Block Crayons and Developmental Skills

Question from Esther: I have a question about Stockmar vs Filana crayons. We have found that the Filana transfers to the paper much more easily, but you can still get different results applying different pressures. I would like to know if there is a reason why Stockmar for Waldorf other than the wanting of a beeswax crayon. A question came up on another group about whether you would want it to be harder to transfer the color requiring more pressure from a developmental or skill perspective.

Answer from Waldorf Teacher, Diane Power: Hi Esther! First, when I started teaching 14 years ago, Filana was not around. Stockmar products were considered THE Waldorf crayon. If I remember correctly, the reason was that it was preferrable if young children use only things made of natural materials, such as wool, wood, stones, beeswax to model and beeswax crayons. Stockmar crayons at this time are made of 10 % beeswax, 52% paraffin wax, and 30% stearin (plant based waxes).

Question from Esther: Okay, so Filana may be an even better choice because they use no paraffin wax?

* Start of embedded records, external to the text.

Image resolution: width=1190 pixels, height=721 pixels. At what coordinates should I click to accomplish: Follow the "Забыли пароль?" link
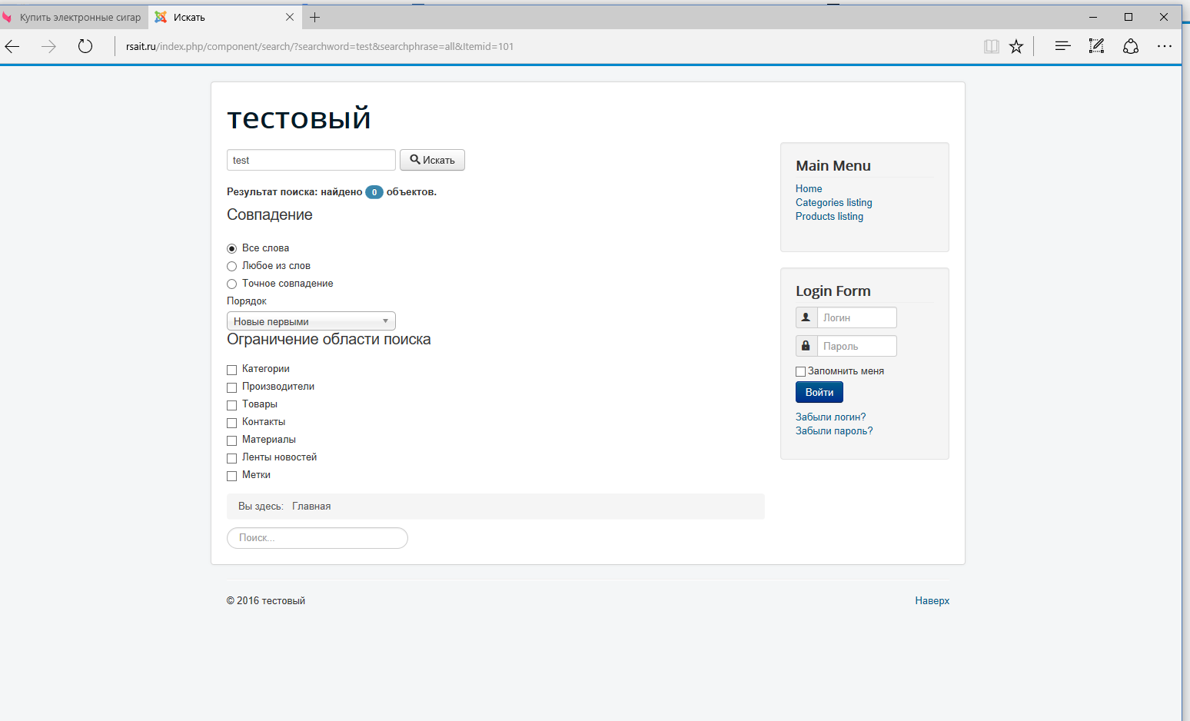click(x=834, y=431)
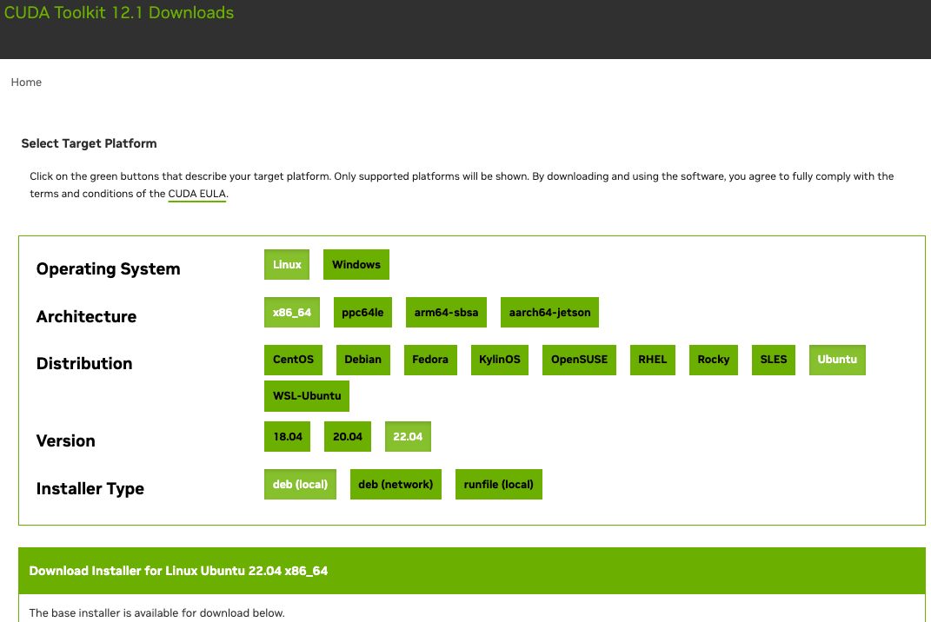Image resolution: width=931 pixels, height=622 pixels.
Task: Select Ubuntu version 18.04
Action: tap(288, 437)
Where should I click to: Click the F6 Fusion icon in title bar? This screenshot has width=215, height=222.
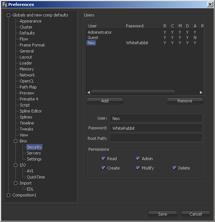5,5
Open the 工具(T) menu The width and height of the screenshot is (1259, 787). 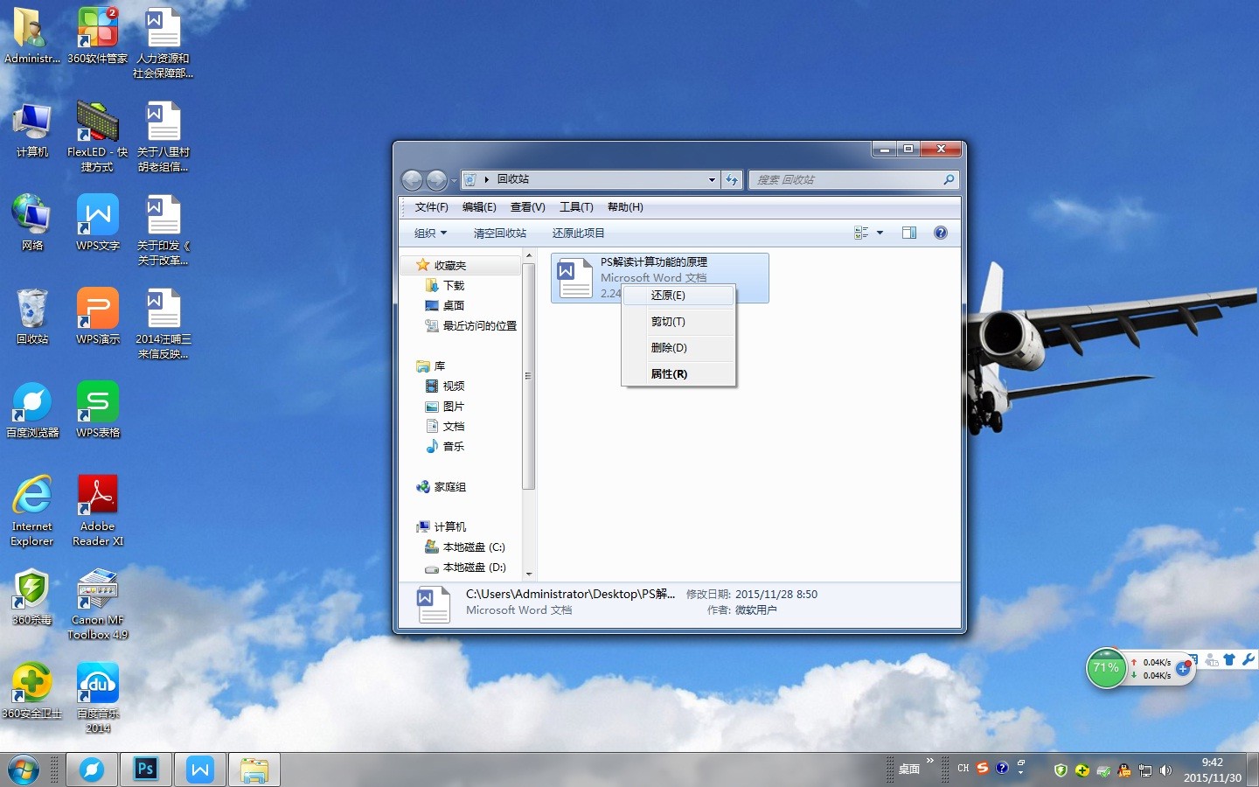click(x=576, y=207)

Reply from Diane: Filana crayons are made of 25% certified organic beeswax and other natural waxes, never using petroleum waxes or paraffin. All the ingredients are GMO free. You can base your choice on ingredients or how you and/or your child likes them. From a developmental or skill level, I would want the student to learn how to use the block crayon, imitating how the “teacher” is using the different sides to make different shapes, textures, etc., learn how to make other colors, and begin using them to write with.

For a grades student.. Normally, asking the student to apply more pressure would be a grounding activity, coming into their body more strongly. If a student struggles with being grounded, or being fully in their limbs, not having strong individuated control of their fingers, perhaps using a crayon that calls for more pressure would assist them. In addition, playing the pentatonic flute, modeling, and knitting, are all assisting the fine motor skills. Jumprope and running outdoors would assist the gross motor skills. Again, it depends on the child.

I hope this addresses your concerns. It is quite a challenge to meet the needs of the student, but I always find it helpful to think of it artistically as well – adding a little of this, taking a little of that out, until a balance is reached….and then the child grows, matures, changes again.